New pitcher Brendan Donnelly hit the first batter he faced on his fourth pitch, and reportedly stared into the Rangers dugout as the homeplate umpire ejected him and Angels bench coach Ron Roenicke.
The brawl broke out in the top of the ninth inning when Rangers reliever Scott Feldman hit the third batter he faced, Adam Kennedy. Kennedy immediately charged the mound, and a benches-clearing brawl ensued that drew ejections for Kennedy, Feldman, and Rangers manager Buck Showalter. Naturally, Feldman and Showalter both said that Feldman was explicitly told not to hit any Angels batters. Only those two know the truth, but that didn't stop the league from making a judgement.
Suspensions for the events were handed down today, and the league didn't go easy on the offenders. Oddly enough, Feldman got the heaviest suspension, six games. Why he got suspended for two more games than the man that charged the mound, I do not understand. Padilla was supended for five games; Kennedy, Donnelly, Gregg and Showalter were all suspended for three games; Scioscia was suspended for three games and Roenicke was suspended one game.
Suspensions were definitely needed to show the teams that this behavior will not be tolerated. But I thought some of it was excessively heavy-handed. I also said my peace about Feldman, but I also think that the suspensions for the managers were unnecessary. Padilla hitting batters is clearly his own doing, not an order from Showalter. And even without the denial they gave today, I don't think Buck wants to inflame things by retaliating for a hit batter.

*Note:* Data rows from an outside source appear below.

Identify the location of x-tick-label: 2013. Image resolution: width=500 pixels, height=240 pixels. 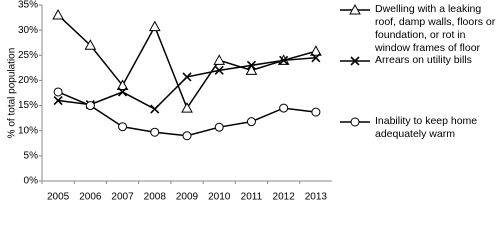
(316, 198).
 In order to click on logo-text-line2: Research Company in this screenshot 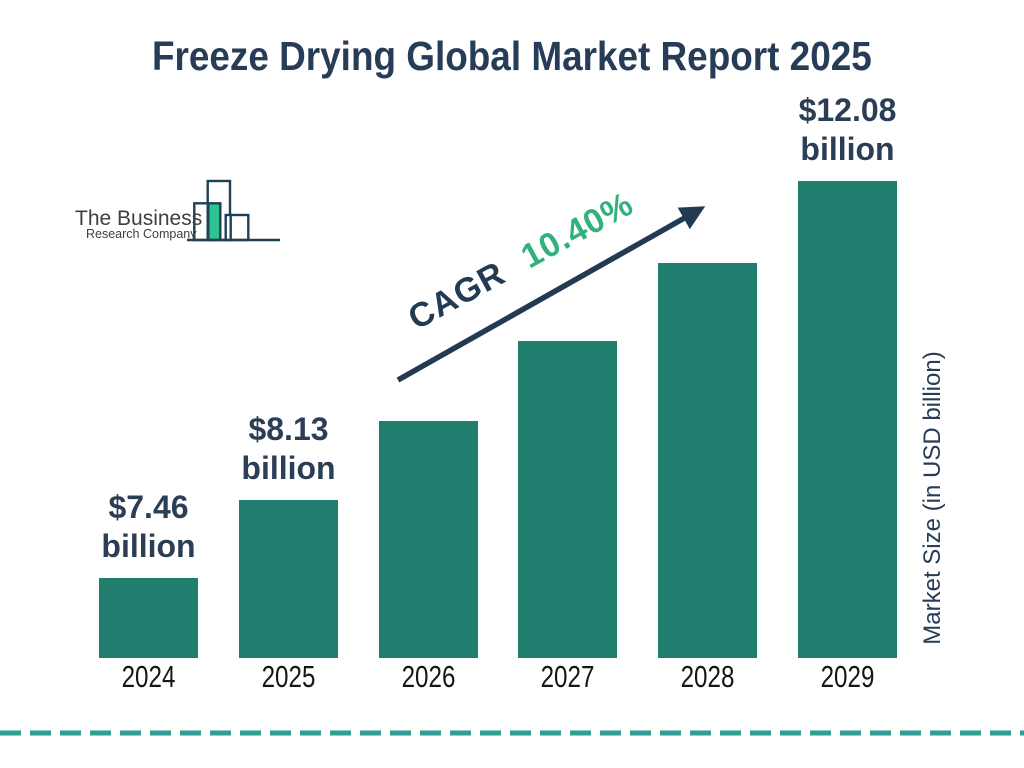, I will do `click(142, 234)`.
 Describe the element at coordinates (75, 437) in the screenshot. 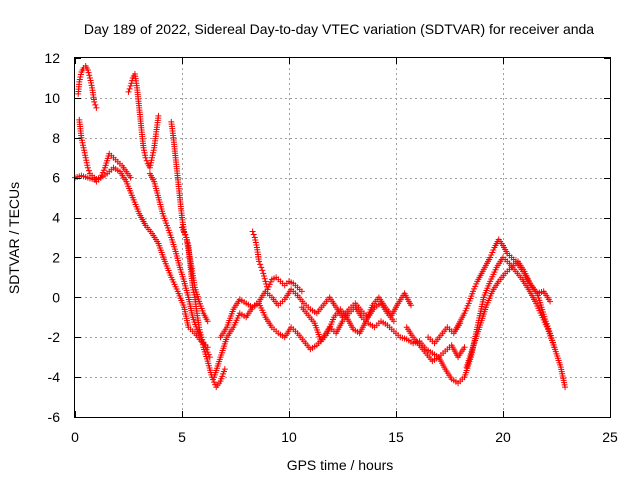

I see `x-tick-label: 0` at that location.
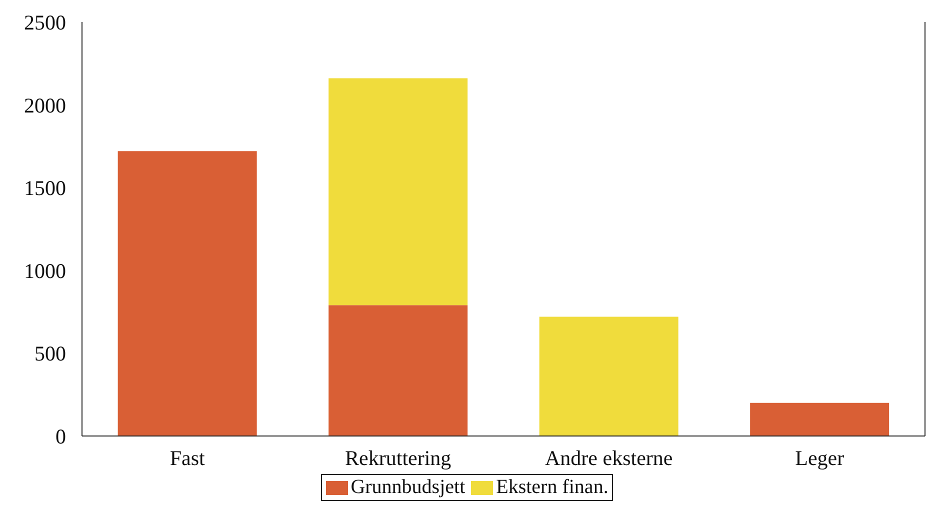 The height and width of the screenshot is (509, 936). Describe the element at coordinates (45, 188) in the screenshot. I see `y-tick-label: 1500` at that location.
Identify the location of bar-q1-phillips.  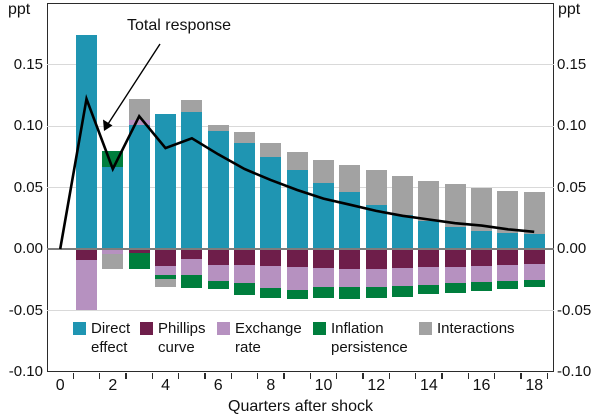
(86, 255).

As for Scioscia, I'm definitely not a fan. But I also do not think that either he or Roenicke were trying to get back at the Rangers. It's just the kind of stuff that happens when things are tense. By all means, suspend the players to send a message. But let the managers do their jobs. MLB shouldn't hold teams back like that because players decide to take revenge into their own hands. Now, if you have an instance like Ozzie Guillen where you can clearly see the order was given, that's different. But in something like this, I really feel MLB is overstepping its bounds and taking unnecessary moves that negatively affect the game and the playoff race.